Posts Tagged ‘Normalization’

MARC8 and UTF8 – what does it mean?

Tuesday, August 25th, 2009

Last week we looked at the Anatomy of an Authority Record, but what if we look even deeper? Both Bibliographic and Authority records are essentially text, made up of characters formed either in MARC8 or UTF8. But what does that mean, and whats the difference?

MARC-8

The MARC-8 character set uses 8-bit characters, meaning it natively displays ASCII and ANSEL text. Because of the limitation of characters that this allows, the MARC-8 character set includes methods to extend the displayable characters. One method is to include both spacing base characters and nonspacing modifier characters (diacritics).

Spacing or nonspacing refers to cursor movement: a spacing character moves the cursor, a nonspacing character does not. A nonspacing character is always associated with a single spacing character, but multiple nonspacing characters may be associated with the same spacing character.
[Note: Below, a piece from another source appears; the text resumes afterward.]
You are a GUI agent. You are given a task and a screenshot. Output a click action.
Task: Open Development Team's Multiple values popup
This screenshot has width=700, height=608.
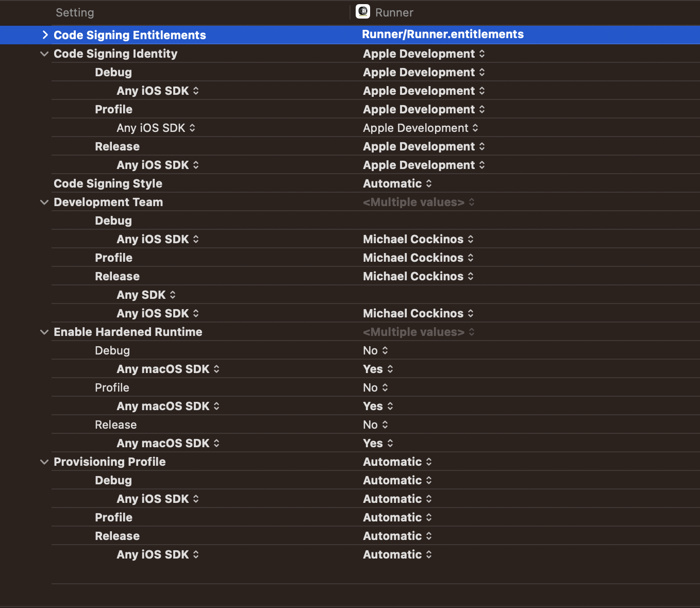(418, 202)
In MARC-8, when there is a nonspacing character, it precedes the associated spacing character: any cursor movement occurs after displaying the character. This method allows basic and extended Latin characters to be displayed using the default character set.

 Another method MARC-8 uses to extend the displayable characters is to use alternate character sets. This is done by using escape sequences, special character sequences containing codes to indicate which character set is being selected for display. Possible alternate sets include subscripts, superscripts, Hebrew, Cyrillic, Arabic, and Greek. Chinese, Japanese and Korean are also possible by this method using EACC character encodings for these characters. While this method allows for many additional characters to be used, it is still limited and somewhat burdensome.

 UTF-8

As computers needed to support a wider character set, many computer related companies formed a group to define the Unicode Standard. This standard is based on 16-bit characters. UTF-8 is a method of encoding these characters into sequences of from 1 to 3 bytes. Unicode, using the UTF-8 encoding, was accepted as an alternative character set for use in MARC records, with an initial limitation to using only the Unicode characters that have corresponding characters in the MARC-8 character set.

Decomposed

Unicode has definitions for nonspacing characters like MARC-8, except that the nonspacing character follows the character it modifies: cursor movement occurs before the character is displayed. Decomposed UTF-8 characters are similiar to MARC-8 diacritics, in which a base character is modified by one or more non-spacing characters. For example a base character ‘n’ with a non-spacing ‘~’ would combine to display ‘ñ’. Decomposed is also the current LC standard.

Precomposed

 Unicode also includes many precomposed characters. These are spacing characters that are the equivalent of one or more nonspacing characters and a spacing character. A precomposed ‘ñ’, instead of having a base character and an additional non-spacing diacritic mark would combine all those elements into one code which represents the character with the diacritic as a whole. This causes a more difficult normalization routine.

Normalization

To handle the various ways a composite character could be normalized, standardized normalization forms have been defined. These include NFD (Normalization Form Decomposed) and NFC (Normalization Form Composed). In NFD, every character that can be decomposed is converted to its most decomposed form following rules for canonical decomposition. In NFC, the characters are first decomposed as in NFD, then composed into precomposed (composite) forms following canonical rules.  This may result in the sequence of characters for a given character changing to an alternate, equivalent form.

Conclusion

Many library systems are moving from MARC-8 to UTF-8 character encodings. This is a good move because it gives you the ability to accurately reflect the data, while lessoning the possibility of error. Backstage Library Works can return data in MARC-8, or UTF-8 (decomposed or composed) form.